This author is excessively wordy. My graduate school editing professor would have a field day with this piece.
The bottom line: there’s no regressive endpoint to which these idiots can point where society was “better.” They dive back to 1619, but there’s no real substantial global reason for it. Why not 1492 when Columbus set sail to the Americas? Or the beginning of the Hundred Years War in 1337? Or the conquests of the Mongols in the 1200s marked by the fall of many historic dynasties? They glom on to what they perceive as historical hot spots with no intention of explaining why those eras were better for any body.
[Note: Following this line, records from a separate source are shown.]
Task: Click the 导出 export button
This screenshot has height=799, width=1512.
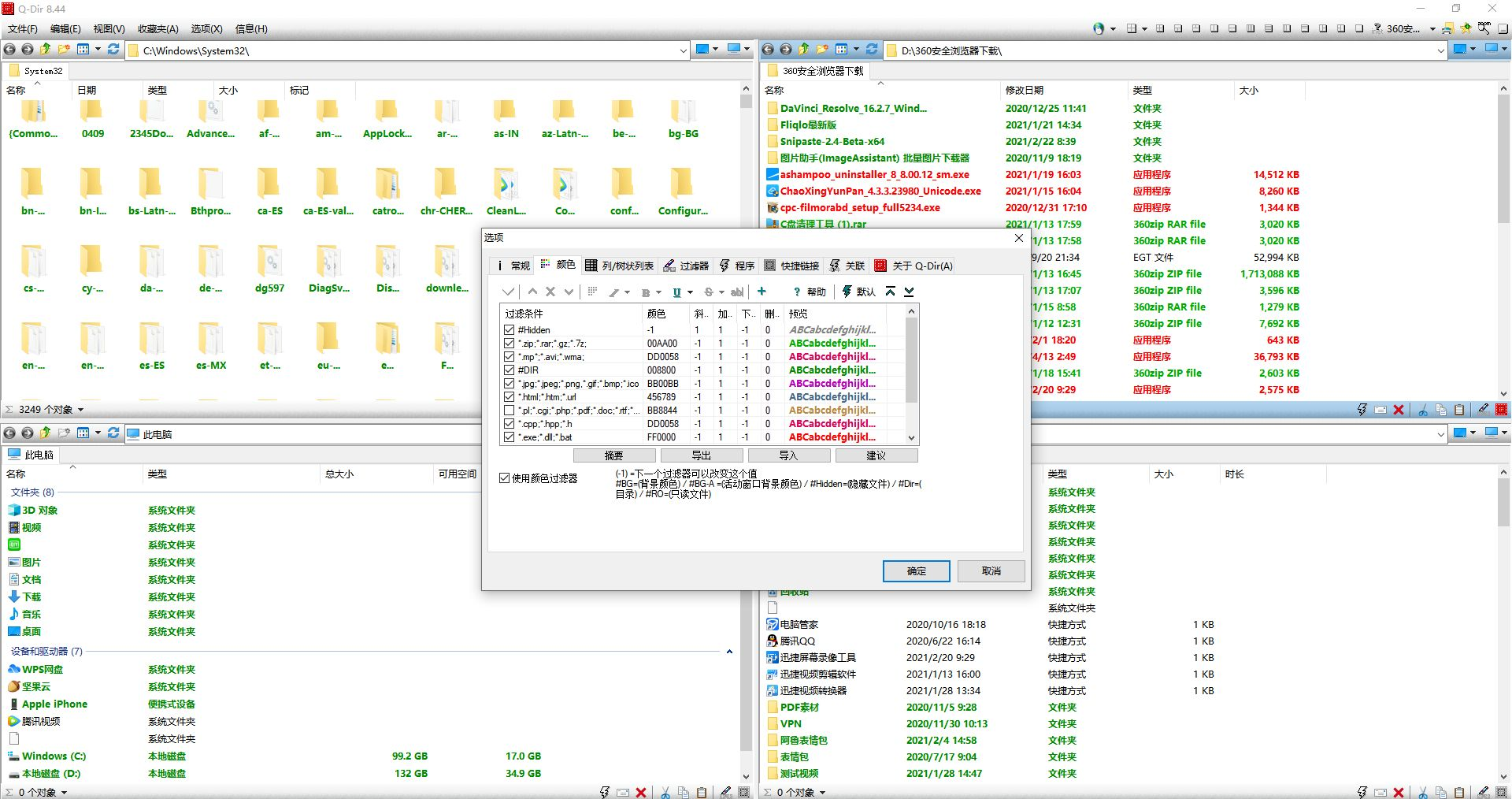Action: point(701,455)
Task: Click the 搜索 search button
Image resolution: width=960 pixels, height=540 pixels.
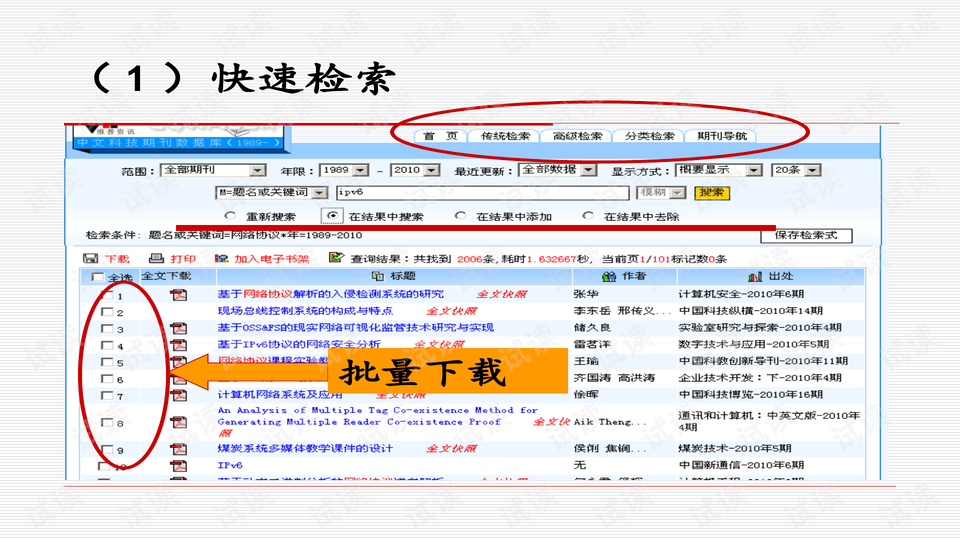Action: click(712, 192)
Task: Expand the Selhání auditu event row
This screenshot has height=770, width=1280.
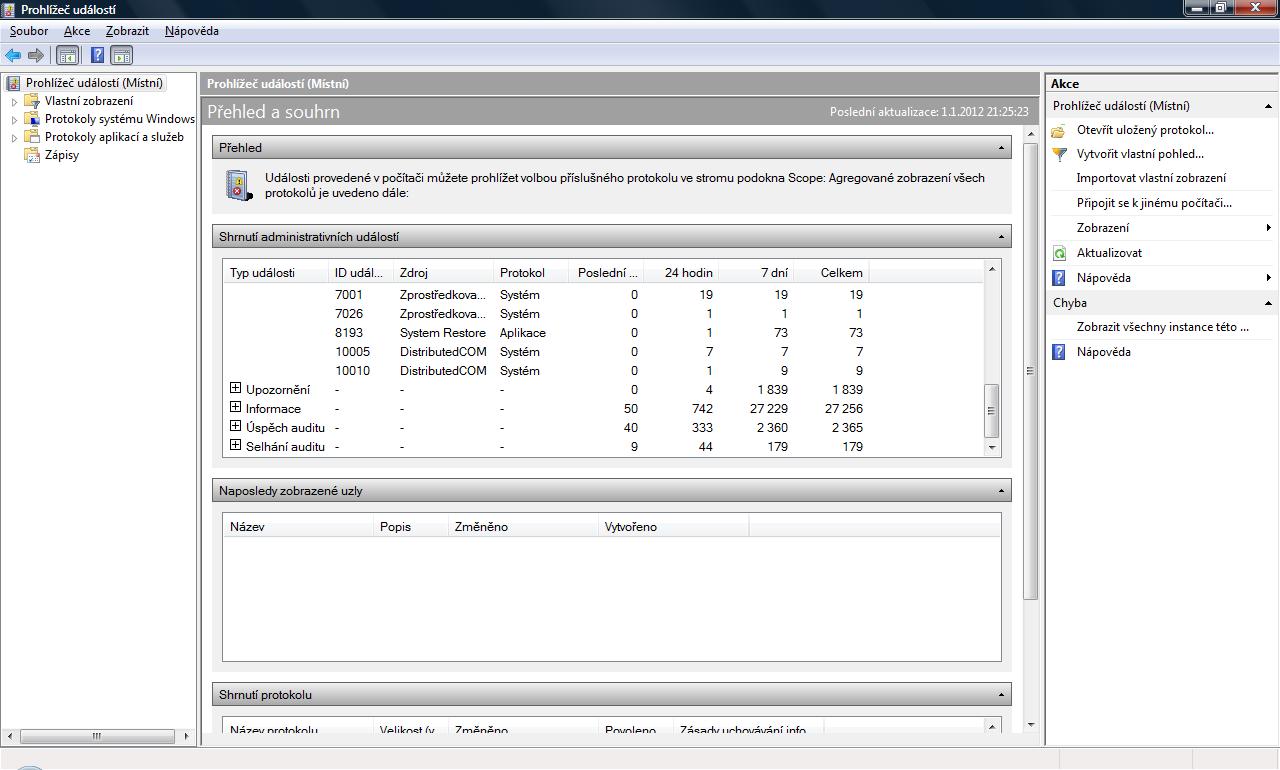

Challenge a Work adherent with explaining their ideal social worldview or historical pivot point, and they can’t. They can’t tell you why they’re oppressed, just that they are. They can’t tell you what is their end goal, just that “something” needs to change. There’s no reason or logic to their claims or their goals. It’s change for the sake of change. I call this the “do something” cabal. But then all of this thought I’ve committed is obviously racist because I’m privileged by my whiteness and my cisnormative upbringing means I can’t understand any of their plights, but don’t ask them about their plight. It just is.
To this I will add that accommodation doesn’t placate, it emboldens.
Same as with militant Muslims, as a matter of fact.
They easily offended, especially the easily offended by proxy (by what they imagine should offend others of certain descriptions), only become easier to offend if people give in.
Given that power and influence among the Woke gravitates to the most obnoxious and the loudest, who live the farthest out on the ragged edge of their enflamed sensibilities (always emotionally derived from the crowd or themselves rather than received from any more stable source) it’s small wonder that the woke are like hyper-puritans without purity.
Thanks for the synopsis.
That’s what I thought he was saying, but I didn’t want to hedge clip my way through that jungle of overgrown, twisty vegetation.